#164: The Answer to Death is Life

You can hardly turn on the news today without being faced with manifestations of every possible disaster known to humankind: war, genocide, disease, famine, climate change, etc. Death and its precursors are all around us. How can you stay sane in such a world? How can we ever tolerate the presence of so much death and destruction?

Not to sound callous, but this is how it has always been – for most of history, for most of the planet. If you have lived within the “Western” world during the last decades – however difficult it may be to define the “West” – you will have lived in relative prosperity, safety, and some confidence that as human beings, we have been able to move on from the most destructive of our tendencies. This is partially why we are so shocked about almost every instance of brutality and destructiveness – and why some of us are so disturbed by necessary steps to continue to curtail the Covid-19 pandemic: We thought we would be in control of our fates, and indeed, we have found it isn’t so.

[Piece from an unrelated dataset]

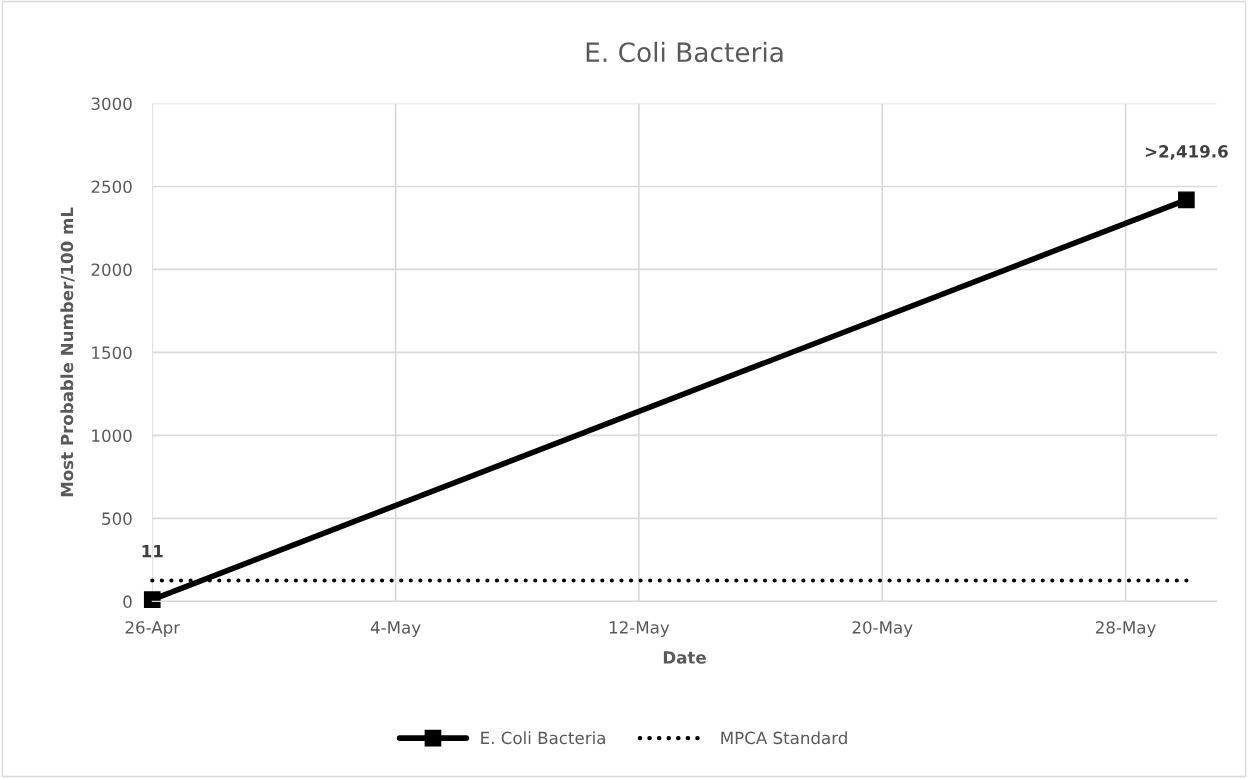  What do you see at coordinates (112, 104) in the screenshot?
I see `y-tick-label: 3000` at bounding box center [112, 104].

We thought we could predict our lives – and were regularly pretending to know where we saw ourselves in five or ten years (what arrogance!) – and are now shocked that the old Yiddish saying may well be true:

דער מענטש טראַכט און גאָט לאַכט
(Der mentsh trakht un got lakht. – Man plans and God laughs.)

Conversely, before the “West” – i.e. before the combined institutionalization of science, democracy, rule of law, free market society, human rights (in theory and imperfect practice) – the prevailing understanding of life was that of the rule of the fates, in Europe, of the Wheel of Fortuna – the subjection of human will under the unpredictable whims of fate. Modernity allowed us to live in the illusion of having our will determine not just our outlook on the world – in a probably ignorant rephrasing of Schopenhauer’s ideas – but also our effect on it, which cumulated in the sustained attacks modernity has waged upon the world: since the Enlightenment, the belief grew ever stronger that we, as human beings, could shape the world more that it would shape us. While I would not want to live in a pre-modern world, a bit more humility and more of an understanding of some of our destructive effects on the world would probably prove helpful for all of us.

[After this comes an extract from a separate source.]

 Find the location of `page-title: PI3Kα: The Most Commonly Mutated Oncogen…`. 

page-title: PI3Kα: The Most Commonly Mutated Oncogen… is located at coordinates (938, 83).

Yet if you have not had the relative privilege of living within the Western bubble, life has not been that predictable, and in many parts of the world, it has not been so till today.

Also, unless you are under attack from Russia, or forced to ignore Covid protocols, or are a concrete victim of crime or destructiveness, in many ways, within the West, your fates are still more secure than anywhere else in the world. Tragedies and destructiveness are everywhere, but it matters very much whether your primary concern is a price hike on your favorite foods, or the principal unavailability of every food.

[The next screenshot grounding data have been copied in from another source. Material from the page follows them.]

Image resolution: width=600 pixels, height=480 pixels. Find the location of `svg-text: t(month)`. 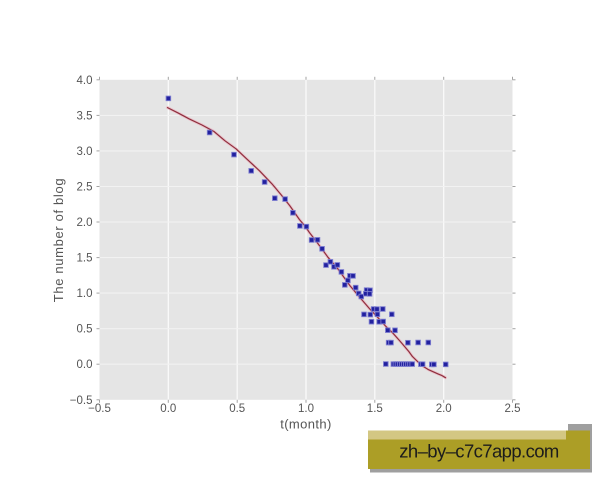

svg-text: t(month) is located at coordinates (306, 424).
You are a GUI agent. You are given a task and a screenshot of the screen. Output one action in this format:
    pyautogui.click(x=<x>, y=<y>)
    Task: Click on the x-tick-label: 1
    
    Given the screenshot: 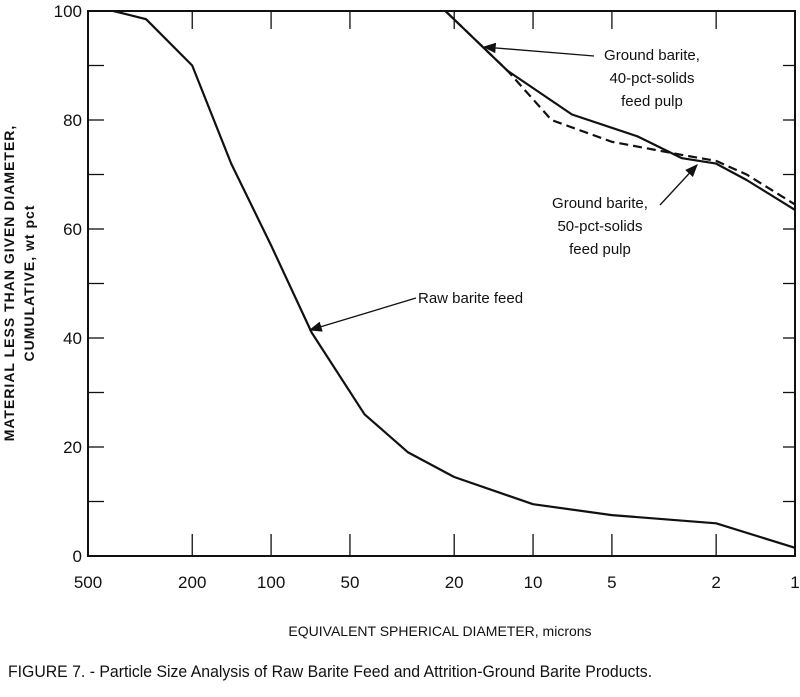 What is the action you would take?
    pyautogui.click(x=794, y=582)
    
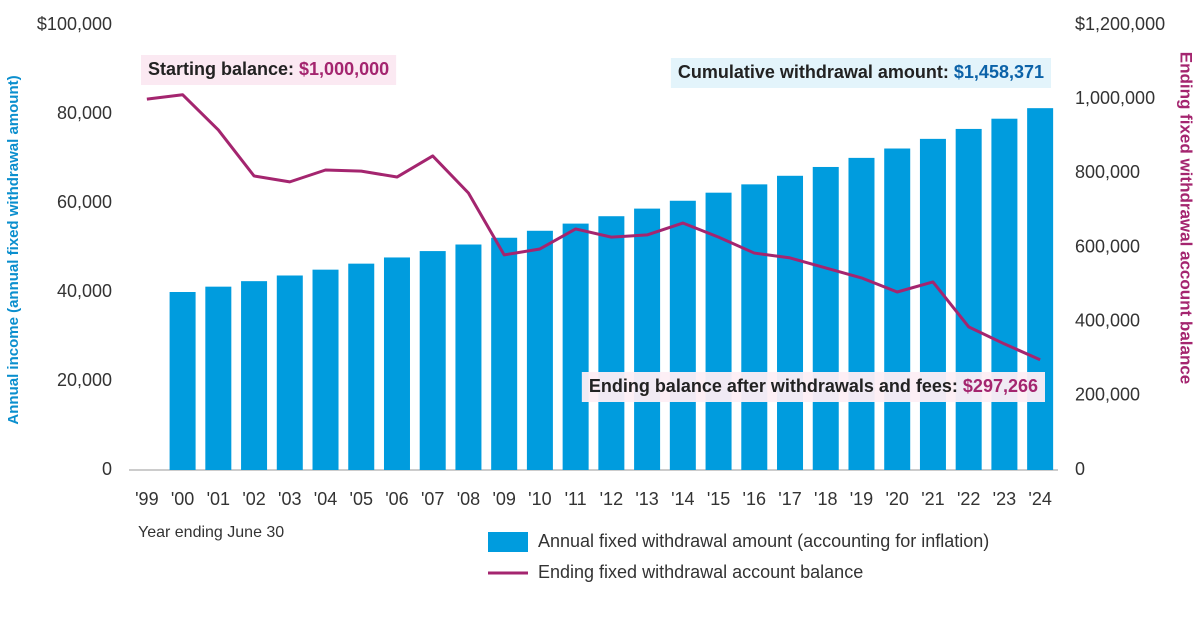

Maybe that already puts things in perspective. There are things outside of our control. There are things or people that want to kill us, infect us, destroy us, destroy our way of life, or our confidence in life itself. That is a reality – a painful one for many people.

If something kills you, so be it. Yet if you are still alive, you are still alive: Your life is the answer to death. What you make of it, what you do with it, all of this is your personal answer to death. Life is short, and ultimately, in the larger scheme of things, probably meaningless. Whatever survives of us will only be a memory, and even that will disappear, so will eventually the planet, our sun, our universe. We can only prolong the inevitable. Whatever an afterlife may look like, neither I nor anyone else can say (no matter how much faith in it they may have) – but it will probably be very different to the point of indistinguishability from our current lives. It will be something else, if it even exists.

All we know is that life is the short moment between birth and death. We share it with others. We can either contribute to more death, or to more life – meaning, to making life more meaningful for us and those around us. If we choose life, that does not mean to not talk about death, on the contrary. But it means to focus on the fact that it is us that can make our lives meaningful – and unless we want to be dead inside, we have to embrace what we have, and who is in our lives with us. The answer to death can only be life.